Canada remains still one of the top countries in the world but for how long in the future at this pace.. Let us not forget that too despite our challenges.

But where it was more prosperous and faster growing  three or more decades ago, it is slipping irrespective of rankings. Especially in productivity and competitiveness.

We, as well, do not want to be measured against many developed countries that are sinking faster than us.

We should measure ourself against the Germanys not worrying about whether we are attracting as much per capita inward investment as Mexico. We do not want to be the latter.

We want to be able to say we are the best possible, if not great and with a foundation of sustainability for our grandchildren and extended family of fellow citizens.

We can do better if we develop a culture of realism, responsibility than victimhood and entitlement – and whining.

One that puts first and foremost protecting existing Canadians within our own borders and outside,

And with an industrial structure that makes sense,

Proper work ethic and sense of initiative.

And intelligent risk taking that will get us a real foothold in the computer industry.

And a military that can never be defeated and using made-in-Canada equipment.

That generates well paying, even moderate union endorsed  jobs where possible, and decent paying jobs at home.

We will need trade agreements and other agreements that ensure foreigners add real sustainable value.

And Canadian jobs are properly protected, as well as our overall national interests.

These are just some thoughts for debate, stimulated by the very changing world around us.

If Brexit and Trump do not wake us up from our naive attitudes, then what hope for us to be a real enduring  nation?
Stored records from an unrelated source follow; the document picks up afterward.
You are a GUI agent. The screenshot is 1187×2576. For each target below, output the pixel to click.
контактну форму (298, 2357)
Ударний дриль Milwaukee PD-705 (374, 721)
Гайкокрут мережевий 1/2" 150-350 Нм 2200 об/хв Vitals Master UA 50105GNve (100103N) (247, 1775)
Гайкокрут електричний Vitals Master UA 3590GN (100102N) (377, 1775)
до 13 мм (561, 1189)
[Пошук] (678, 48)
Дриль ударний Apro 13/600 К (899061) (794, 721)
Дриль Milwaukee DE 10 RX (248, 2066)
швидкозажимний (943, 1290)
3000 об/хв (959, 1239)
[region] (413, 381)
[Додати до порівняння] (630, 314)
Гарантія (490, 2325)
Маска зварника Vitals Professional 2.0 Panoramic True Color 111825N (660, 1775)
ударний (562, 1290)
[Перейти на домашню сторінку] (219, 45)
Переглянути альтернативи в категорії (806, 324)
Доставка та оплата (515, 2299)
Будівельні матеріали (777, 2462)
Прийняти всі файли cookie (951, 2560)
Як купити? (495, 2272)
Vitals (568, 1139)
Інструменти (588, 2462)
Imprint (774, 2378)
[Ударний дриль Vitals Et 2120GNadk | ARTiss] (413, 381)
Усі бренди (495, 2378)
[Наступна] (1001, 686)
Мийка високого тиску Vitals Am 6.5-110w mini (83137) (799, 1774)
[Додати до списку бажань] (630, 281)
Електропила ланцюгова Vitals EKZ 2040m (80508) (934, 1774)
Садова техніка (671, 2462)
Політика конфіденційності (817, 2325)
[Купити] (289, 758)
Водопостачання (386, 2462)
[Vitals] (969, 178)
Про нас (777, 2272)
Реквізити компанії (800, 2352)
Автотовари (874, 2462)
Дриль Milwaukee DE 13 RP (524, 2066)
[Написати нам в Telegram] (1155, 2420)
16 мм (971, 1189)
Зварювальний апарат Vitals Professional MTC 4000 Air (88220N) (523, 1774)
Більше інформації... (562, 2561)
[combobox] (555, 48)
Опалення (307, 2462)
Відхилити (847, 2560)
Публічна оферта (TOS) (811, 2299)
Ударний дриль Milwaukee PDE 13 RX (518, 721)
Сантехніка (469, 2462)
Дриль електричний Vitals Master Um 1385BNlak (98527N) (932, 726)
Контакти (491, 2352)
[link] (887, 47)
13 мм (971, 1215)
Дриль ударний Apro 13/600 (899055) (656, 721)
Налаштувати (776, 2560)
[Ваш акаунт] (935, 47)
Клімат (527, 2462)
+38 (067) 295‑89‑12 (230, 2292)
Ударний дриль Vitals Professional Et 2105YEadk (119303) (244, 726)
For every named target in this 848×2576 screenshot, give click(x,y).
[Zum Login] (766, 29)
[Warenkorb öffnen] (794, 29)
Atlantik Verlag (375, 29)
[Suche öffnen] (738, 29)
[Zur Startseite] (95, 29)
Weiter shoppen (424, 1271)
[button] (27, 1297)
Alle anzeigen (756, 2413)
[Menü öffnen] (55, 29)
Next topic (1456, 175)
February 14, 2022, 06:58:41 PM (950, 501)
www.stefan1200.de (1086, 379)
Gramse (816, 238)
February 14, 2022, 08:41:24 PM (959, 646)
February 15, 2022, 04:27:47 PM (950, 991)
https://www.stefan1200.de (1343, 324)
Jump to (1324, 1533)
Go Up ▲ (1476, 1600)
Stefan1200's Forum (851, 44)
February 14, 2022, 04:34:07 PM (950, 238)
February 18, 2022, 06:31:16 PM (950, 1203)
What hope will  there be for actualizing the great destiny Prime Minister Laurier foresaw?

That made the first prime minister MacDonald fight so hard to make a Canada independent of America (and even Russia that controlled Alaska around Canada’s years of formation.)

If we do not fundamentally change  parts of our culture, we shall be children and adolescents to the world forever and certainly to the superpower(s) and, before the lurking wolves of the brutal world.

It is time for more Canadians especially our leadership  to grow up and learn from the lessons learned about what the true world  is around us. (Including learning from well-placed  expats, for example especially ones with one citizenship mindedness).

And what we need to do to assure our full success in it.

The status quo in Canada will not do.

Givem the fast (brutal) changes taking place as seen by what is happening in Europe with the far right rising,

And we cannot believe differently that these high pressure changes are coming, given Brexit and most importantly, the Trump victory in America.